From February 13 to March 28, 2025, Still Gallery in Milan is hosting the exhibition Light and Silence. Greenland by photographer Paolo Solari Bozzi (Rome, 1957), curated by Denis Curti. The exhibition, composed of forty large-format shots strictly in black and white, recounts a six-year-long journey, from 2016 to 2022, in the inhospitable and fascinating lands of Greenland. The uniqueness of Solari Bozzi’s shots lies in the technique: analog photographs on film, then printed in the author’s own darkroom. A process that requires time, patience and dedication, but which allows every detail of the Arctic landscape to be captured with intense expressive depth. The geopolitical context makes Solari Bozzi’s visual narrative even more relevant. Greenland is indeed at the center of international debates because of its strategic importance and natural resources. From hydrocarbon deposits to rare earths and new polar routes opened by global warming, the island is a symbol of the fragility of the planet. Danish Prime Minister Mette Frederiksen recently reiterated that “Greenland is not for sale” in response to Donald Trump’s controversial statements, turning the spotlight on the island and its peculiarities. Solari Bozzi’s images, however, are not limited to the landscape.
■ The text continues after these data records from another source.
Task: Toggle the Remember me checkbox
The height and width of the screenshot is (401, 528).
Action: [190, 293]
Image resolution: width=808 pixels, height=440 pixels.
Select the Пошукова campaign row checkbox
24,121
“My journey began in the west of the island, thanks to Roberto Peroni and his Red House, in Tasiilaq, and then, expedition after expedition, it went as far north as Qaanaaq,” Solari Bozzi says. “Here it is possible to follow with the camera during the daily seal or narwhal hunt the Inuit, still dressed in bearskin, which remains even today the traditional - and perhaps best - way to combat Arctic temperatures. I proudly note the invitation from Konrad Steffen, an internationally renowned Swiss professor and researcher, founder of Swiss Camp, a research base in the middle of the island, who has been collecting weather and climate data for more than 30 years and whom I had the honor of following during one of his expeditions.”
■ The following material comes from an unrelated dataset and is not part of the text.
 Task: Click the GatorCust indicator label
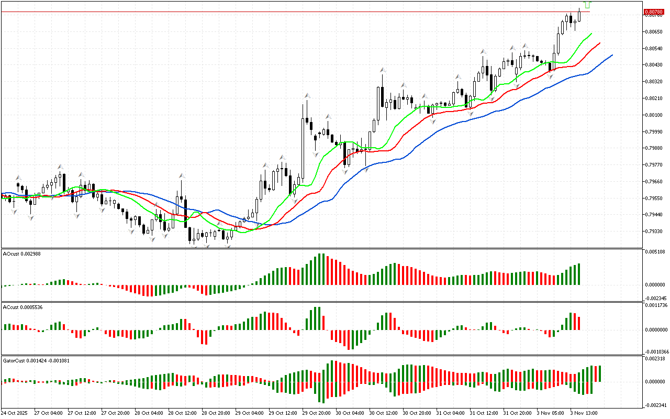pos(36,360)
Solari Bozzi is one of the rare photographers, together with Ragnar Axelsson and Carsten Egevang, who tell the story of Greenland in a professional manner and who restore through their work that world of light and ice, where man is a very rare presence: a slow photography, with only a few shots per session (4 to 10) that arises in challenging environmental contexts (in winter, in Greenland, temperatures of -60 degrees are reached). Some of the photographs on display are part of the volume Greenland Into White, published in 2017 by Electa, where Solari Bozzi collected his first impressions of the island. “You cross the fjord with dogs and sleds only when it is frozen, otherwise you need boats. Every year the waters melt earlier and freeze later, dramatically shrinking man and animals from their hunting grounds. I look for unique scenes and moments: spectacular snowstorms, shaggy-haired dogs, people staggering under wind gusts, Inuit, log cabins. Being there is fascinating; one cannot linger because one’s body, hands and face freeze. It is a challenge: both physically and mentally and photographically,” the artist says.
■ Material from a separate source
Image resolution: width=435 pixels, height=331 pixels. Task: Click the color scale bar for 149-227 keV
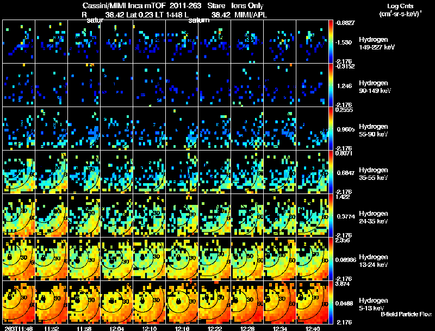tap(331, 41)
“Without ever pandering solely to the aesthetic component of the image, Solari Bozzi’s work recalls the modus operandi of the great landscape photographers of photographic history,” writes Denis Curti in the presentation text. "We are talking about photography that is still analog, slow, thought out and designed (Solari Bozzi uses black and white film and makes his prints in a darkroom). These landscapes, collected by Solari Bozzi from 2016 to 2022, certainly start from a mechanical gesture, but then incorporate into the narrative the infinite expressive possibilities of romantic symbolism and landscape plasticity. Always keeping fixed on the horizon, as in Adams’ famous shot Moonrise over Hernandez (1941), the modern threat of the disappearance of these ancestral places."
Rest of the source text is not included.